ATWATER, B. F., MUSUMI-ROKKAKU, S., SATAKE, K., TSUJI, Y., UEDA, K. & YAMAGUCHI, D. K. 2005. The Orphan Tsunami of 1700. Japanese clues to a parent earthquake in North America.

vii + 133 pp. United States Geological Survey and University of Washington Press. Price US $24.95 (paperback). ISBN 0 295 98535 6.

Simon K. Haslett

Investigating historic tsunami is currently engaging geologists and geographers trying to bridge the gap between older geological events and more recent tsunami recorded instrumentally. This research is essential if a proper understanding of the magnitude and frequency of tsunami impact on the global coastline is to be gained.
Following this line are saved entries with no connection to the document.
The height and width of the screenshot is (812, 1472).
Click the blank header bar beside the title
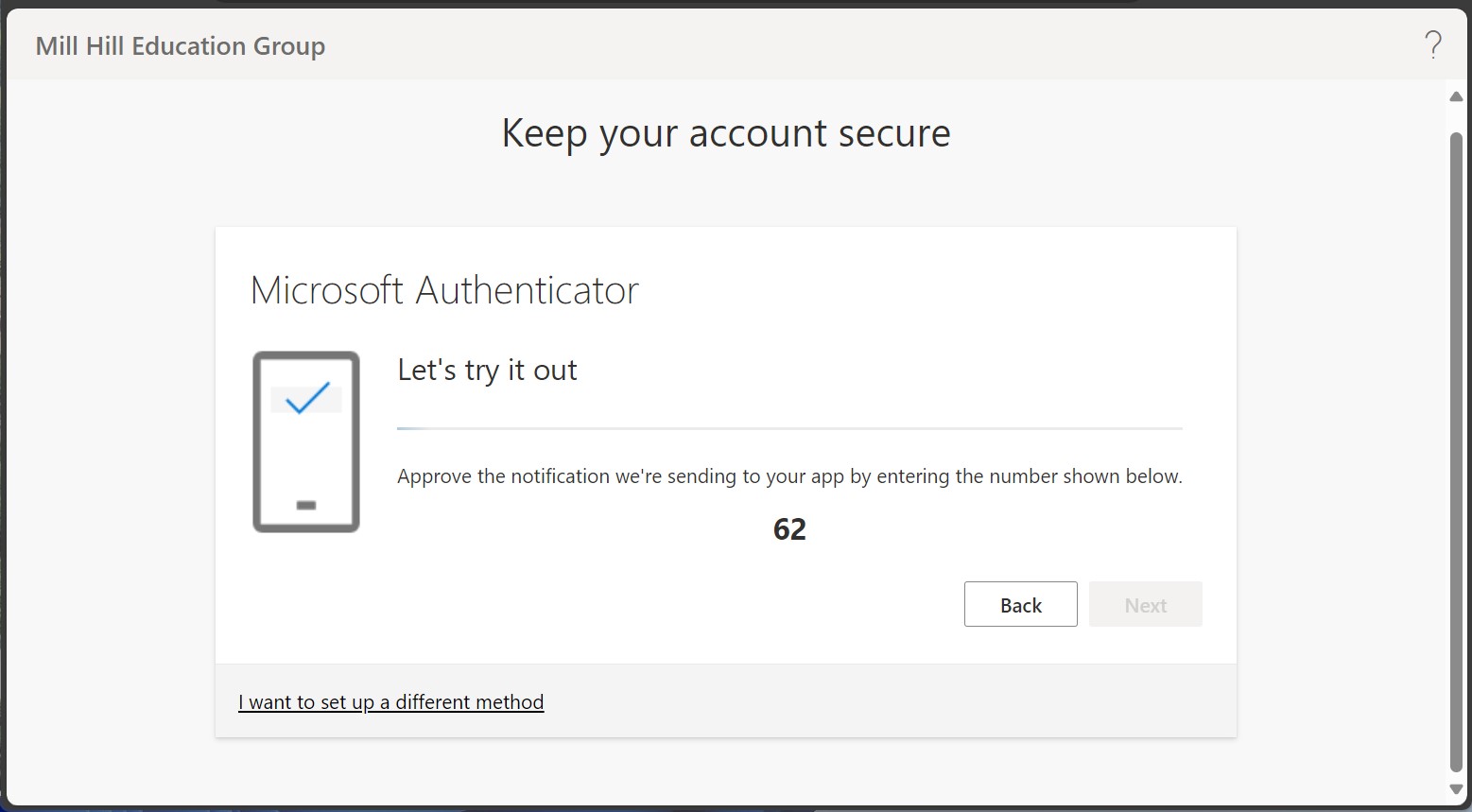click(x=870, y=45)

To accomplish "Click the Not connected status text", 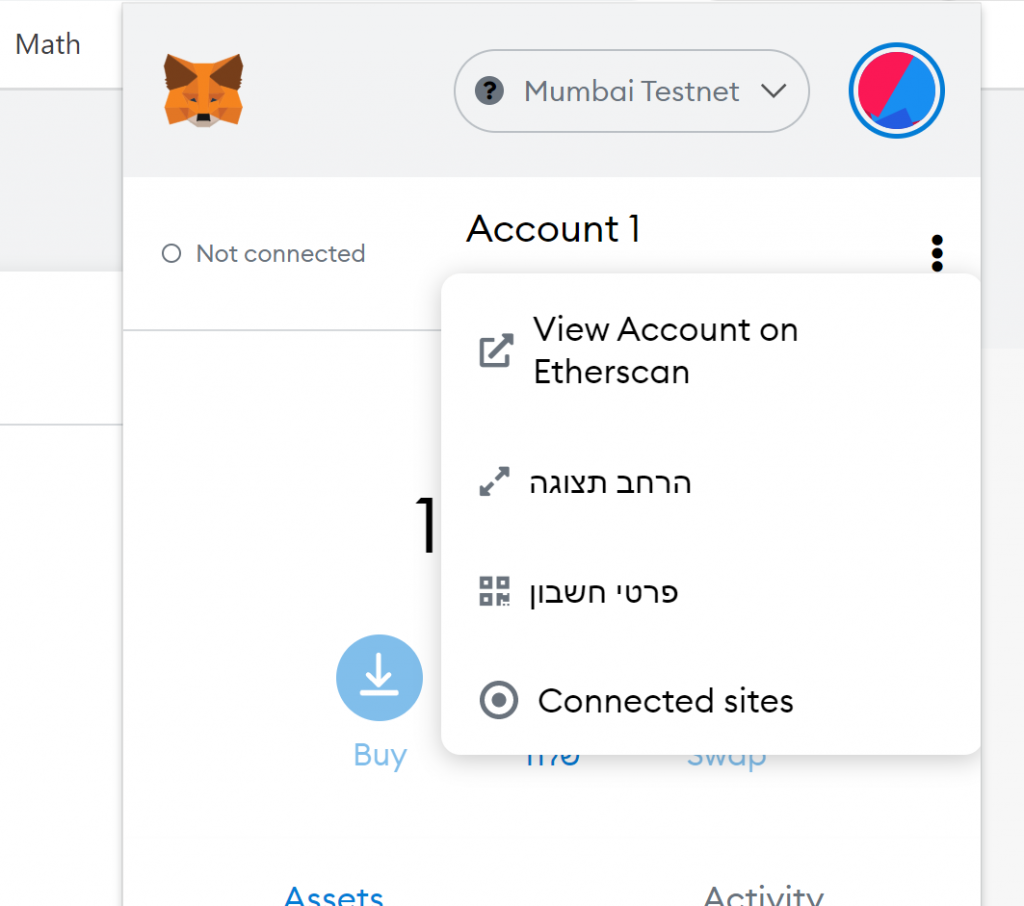I will click(280, 254).
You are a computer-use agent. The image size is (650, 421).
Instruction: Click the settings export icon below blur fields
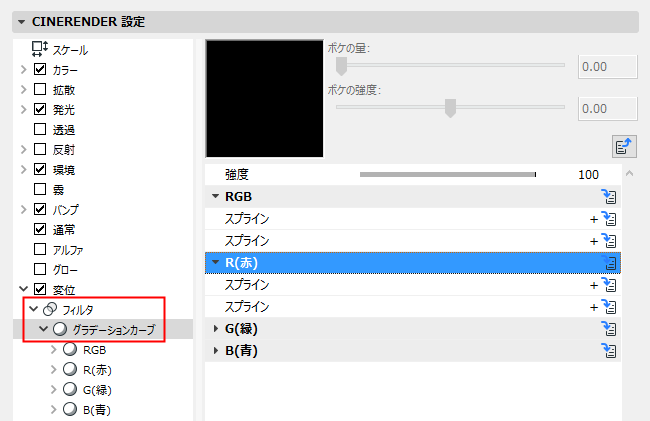pyautogui.click(x=624, y=146)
Therefore, all attempts to unravel tsunami activity worldwide throughout the historic period, however locally defined, should be welcomed.

Problems arise, however, in the location, recognition and interpretation of often-scattered references to such events within historic documents, oral history, myths and legends, many of which fall outside of conventionally accepted data sources usually employed by earth scientists. However, this serious task is slowly being acknowledged with, for example, the recent Geological Society of London Special Publication Myths and Geology, and a Journal of Geology article citing 17th century books as evidence, alongside physical signatures, for a possible tsunami in southwest Britain in AD 1607.
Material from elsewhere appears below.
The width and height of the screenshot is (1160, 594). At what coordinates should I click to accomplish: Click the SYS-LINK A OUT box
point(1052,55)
Atwater et al. present an important addition to this emerging field, linking written accounts from an historic civilisation on one side of the Pacific with physical evidence from a prehistoric contemporary event over 7500 km away! The book is lively and informative, clearly aiming to attract a wide audience with numerous colour figures, photographs, and boxed panels, busily crammed into the available pages (even the index includes photographs). It is organised in three parts, with each double-page spread addressing a different heading making it easy to dip in and out of the book, which wouldn’t be out of place on a coffee table.
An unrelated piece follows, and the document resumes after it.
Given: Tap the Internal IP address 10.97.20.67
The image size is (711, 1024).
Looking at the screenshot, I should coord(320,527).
In Part 1, physical evidence from the Cascadia region of northwest America is compiled, suggesting that an earthquake, probably around magnitude 9, struck sometime (based on dendrochronology) between August 1699 and May 1700. Co-seismic subsidence, tsunami signatures, and native American stories, are cited to support a convincing, and now relatively well-known, hypothesis for the region. In Part 2, however, various Japanese documents are examined that describe a tsunami occurring on 28th January 1700. It is termed an ‘orphan’ tsunami because it came ashore without a familiar precursor earthquake being felt by the inhabitants, so taking them by surprise and, as a consequence, many lives were lost.

These Parts are examples of thorough geological and historical research with the only question arising because the coastal flooding in Japan was not accompanied by an earthquake (a relationship that some use to discount tsunami interpretations of local coastal floods elsewhere – there are no dated flooding accounts elsewhere in the Pacific at this time) and that a storm arrived in Japan 12 hours later, making it difficult to exclude the possibility of a meteorological cause. Part 3, however, attempts to knit these together, presenting a convincing argument that the American and Japanese evidence represent the same event: a high magnitude Cascadia subduction zone earthquake that spawned a pan-oceanic tsunami. Accepting this relationship, the authors then consider the likelihood and impact of a similar event in the future.

This book is another example demonstrating that however unusual sources may first appear, and the inevitable speculative interpretation that derives from them, we should not be deterred from interrogating them and considering the questions that they raise. Ignoring them may be costly in the long term.